Не знаю, с чего начать, разве что сказать, как тронуло меня Ваше письмо. Если рассказ о Вашей дорогой жене принесет вам облегчение, не сомневайтесь, я всегда готова Вас выслушать. Папá однажды рассказал мне, очень коротко, что Вы лишились ее внезапно и так горевали, что были на грани болезни, когда покидали страну. Смею предположить, что Ваша жизнь за границей была одинокой и что Вы уехали из Парижа отчасти, чтобы никто не мешал оплакивать ее. Если разговор со мной облегчит Вашу боль, я постараюсь быть хорошей слушательницей, хотя сама, слава Всевышнему, мало знаю о подобных утратах. Это самое малое, что я могу сделать для Вас после того, что Вы сделали для меня своей поддержкой и верой в мои усилия. Я ловлю себя на том, что каждое утро с нетерпением жду времени, когда можно будет спуститься в мою студию на веранде, сознавая, что у моих работ теперь есть хотя бы один доброжелательный поклонник. Иными словами, хотя я с таким же нетерпением, как Вы, буду ждать решения жюри, Ваши слова значат для меня больше, чем одобрение или неодобрение из любого другого источника. Возможно, Вы сочтете это бравадой молодой художницы, и возможно, отчасти будете правы. Но в то же время я говорю это искренне.

Глава 50
МЭРИ

Это был не последний раз, когда я оказывалась наедине с Робертом Оливером до его отъезда из Барнетт-колледжа. Была еще одна встреча, но сначала я хочу рассказать о другом. Наш курс закончился, мы написали, довольно плохо, три натюрморта, одну куклу и одного натурщика — прилично одетого, не ню — мускулистого студента с химического факультета. Мне, конечно, хотелось, чтобы Роберт побольше писал и рисовал при нас, чтобы мы увидели, как это делается на самом деле. Некоторые его работы были представлены на весенней выставке факультета, и я сходила их посмотреть. Он выставил четыре новых холста, написанных — где? дома? по ночам? — за семестр, который он провел у нас. Я старалась увидеть в них уроки, которые он преподавал нам в классе: форму, композицию, выбор цветов, смешение красок. Переворачивал ли он их вверх ногами, когда над ними работал? Я пыталась высмотреть в них треугольники, вертикали, горизонтали. Но они были такими сильными, такими живыми и дышащими, что трудно было отвлечься от сюжета.

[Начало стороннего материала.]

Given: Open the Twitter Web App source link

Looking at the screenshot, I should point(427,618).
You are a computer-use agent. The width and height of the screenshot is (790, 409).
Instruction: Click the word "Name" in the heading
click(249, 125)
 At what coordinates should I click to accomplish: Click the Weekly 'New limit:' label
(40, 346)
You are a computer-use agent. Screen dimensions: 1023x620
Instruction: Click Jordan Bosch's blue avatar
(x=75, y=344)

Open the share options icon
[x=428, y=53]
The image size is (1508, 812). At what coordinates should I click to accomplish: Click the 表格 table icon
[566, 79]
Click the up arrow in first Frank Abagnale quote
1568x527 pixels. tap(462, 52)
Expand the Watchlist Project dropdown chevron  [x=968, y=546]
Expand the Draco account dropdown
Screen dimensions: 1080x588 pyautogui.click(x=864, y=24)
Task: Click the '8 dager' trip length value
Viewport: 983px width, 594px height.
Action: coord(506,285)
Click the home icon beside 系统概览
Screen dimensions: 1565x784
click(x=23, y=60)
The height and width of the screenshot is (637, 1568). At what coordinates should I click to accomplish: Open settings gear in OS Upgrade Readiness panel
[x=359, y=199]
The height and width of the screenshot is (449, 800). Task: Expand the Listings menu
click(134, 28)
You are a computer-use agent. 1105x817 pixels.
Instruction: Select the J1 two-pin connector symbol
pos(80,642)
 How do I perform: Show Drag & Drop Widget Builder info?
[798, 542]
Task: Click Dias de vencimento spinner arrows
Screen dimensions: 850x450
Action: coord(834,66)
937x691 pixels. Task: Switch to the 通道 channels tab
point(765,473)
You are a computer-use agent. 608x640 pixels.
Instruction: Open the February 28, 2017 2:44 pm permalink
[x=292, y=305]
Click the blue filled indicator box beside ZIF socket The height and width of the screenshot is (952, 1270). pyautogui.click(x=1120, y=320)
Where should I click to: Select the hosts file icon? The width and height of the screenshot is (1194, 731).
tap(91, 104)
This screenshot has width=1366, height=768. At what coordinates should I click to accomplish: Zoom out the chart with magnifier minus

Одно из полотен Роберта оказалось автопортретом (я видела его еще раз много лет спустя, до того, как он его уничтожил), полным отстраненной напряженности, а два других были написаны в импрессионистской манере и изображали горные луга и деревья. За край холста уходили двое мужчин в современной одежде. Мне нравился контраст между манерой девятнадцатого века и современными фигурами. Я начинала понимать, что Роберт не заботится, что подумают люди о его стиле, он считал свою работу одним продолжительным экспериментом и редко пользовался одним видом или техникой больше нескольких месяцев.